Дождь все шел. В пустом старом дворе горел единственный фонарь. Ветер усилился. Катя застегнула пиджак и поежилась.

— Утром ничего особенного не случилось, — сказала она, поправляя волосы, — такая ерунда, что и рассказывать не стоит. У вас есть зонтик?

— Катя, вы уверены, что хотите гулять в такую погоду? — спросил Паша. — Зонтик есть у меня дома. Мы можем подняться, взять его, а потом опять выйти.

— Нет, — вздохнула Катя, — пожалуй, гулять не стоит. Почему-то всегда, когда мне хочется просто побродить, подышать воздухом, идет дождь. А если зима, то начинается метель, или все тает и грязь по колено. Давайте поднимемся к вам, выпьем чаю, потом я вызову такси, доеду до театра, а оттуда домой на машине.

— Зачем такси? Я вас довезу до театра.

— Спасибо. А мы у вас дома никого не разбудим?

— Нет. Я живу один.

— Давно?

— Пять лет. С тех пор, как развелся с женой.

— А родители?

— Мама умерла, у отца другая семья. У меня есть сводный брат, которому восемь лет.

Лифт был такой маленький и тесный, что пришлось встать совсем близко, соприкоснуться плечами. Повисла неловкая пауза. Старый, исписанный ругательствами, пропахший мочой и дешевым табаком лифт с черными обугленными дырками вместо кнопок вползал на шестой этаж почти целую вечность. И оба молчали, стараясь не встретиться взглядами, будто виноваты в чем-то.
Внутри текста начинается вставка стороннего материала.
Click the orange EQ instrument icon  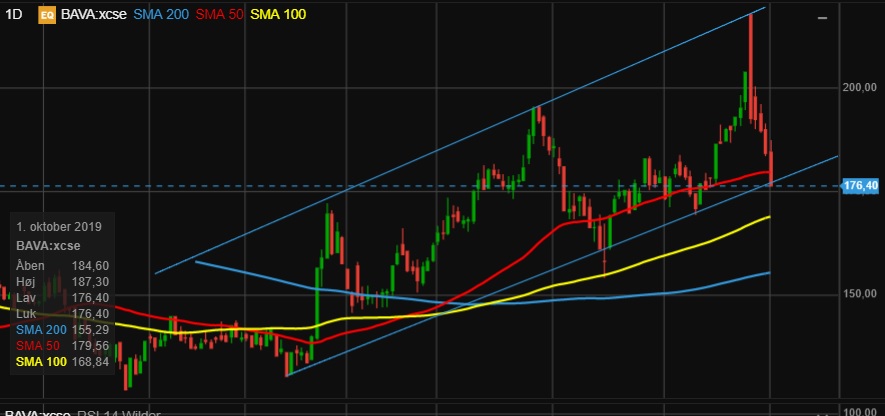(x=46, y=15)
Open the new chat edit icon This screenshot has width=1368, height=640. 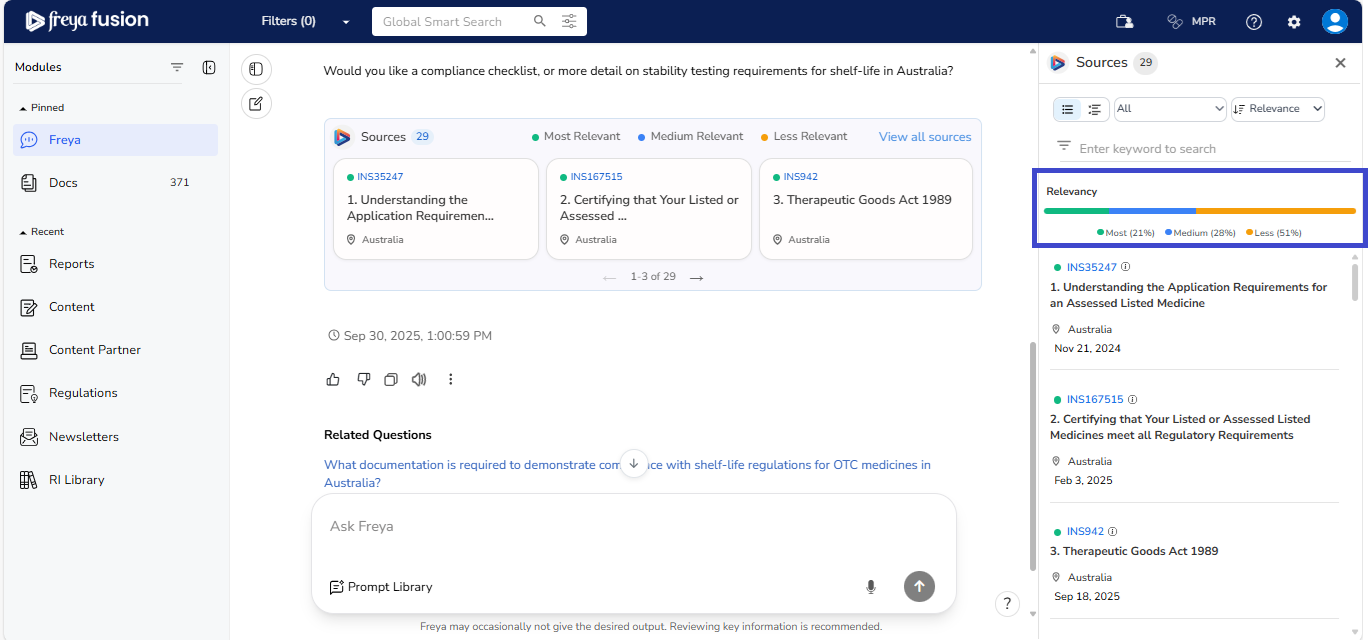[256, 103]
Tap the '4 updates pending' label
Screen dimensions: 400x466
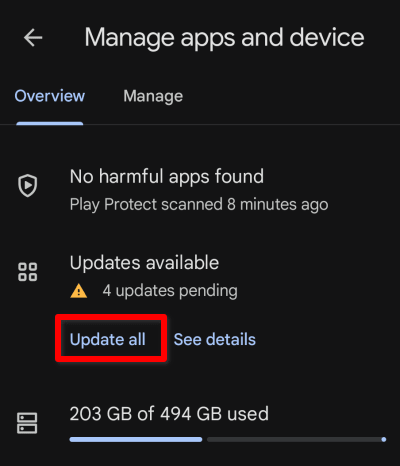(x=170, y=291)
Когда лифт наконец остановился, у Кати в сумочке затренькал радиотелефон. Она вытащила его, хотела ответить, но раздумала, отключила сигнал.

— Это, наверное, ваш муж, — осторожно заметил Паша. — Он ведь не знает, где вы. Будет волноваться.

— Ну и пусть поволнуется. Ему полезно. Паша ничего не ответил. В квартире было тихо, темно, и Катя, едва переступив порог, сразу почувствовала: да, он действительно живет здесь один уже много лет. Паша зажег свет в прихожей и сразу как-то нервно, преувеличенно засуетился, стал искать тапочки, вспомнил, что их нет, только толстые старые шерстяные носки, которые предлагать даме неудобно.

— Ничего, — натянуто улыбнулась Катя, — я могу босиком. У вас очень чисто.

— Нет, ни в коем случае, пол занозистый. Оставайтесь в туфлях… Вы уверены, что не хотите есть? Я могу быстренько приготовить… Что же я могу приготовить? — Он кинулся на кухню.

Катя осталась в прихожей, вытащила шпильки из растрепанного пучка, достала щетку, принялась расчесывать волосы у потрескавшегося овального зеркала и услышала, как в кухне чмокнула дверца холодильника, потом что-то с грохотом упало, но не разбилось.

— Паша, ничего не надо готовить, — крикнула она, глядя в зеркало, — только чай или кофе.

— А что лучше?

— Пожалуй, кофе. Если у вас есть молотый. Растворимый я не пью.

— Я тоже терпеть не могу растворимый кофе. Знаете, оказывается, есть сыр, правда, он почти засох, банка маслин, сосиски и немного квашеной капусты. А сахар, кажется, кончился.

Он вышел из кухни с целлофановым мешком, в котором сиротливо скорчились две потемневшие сосиски.

— Паша, ничего не надо, честное слово. Только кофе.

— Если бы я знал, что сегодня так получится… Я почти не ем дома, только завтракаю. Давайте, я вам пока музыку поставлю, вы посидите, отдохните, а я сварю кофе. Если вы любите сладкий, у меня где-то был мед.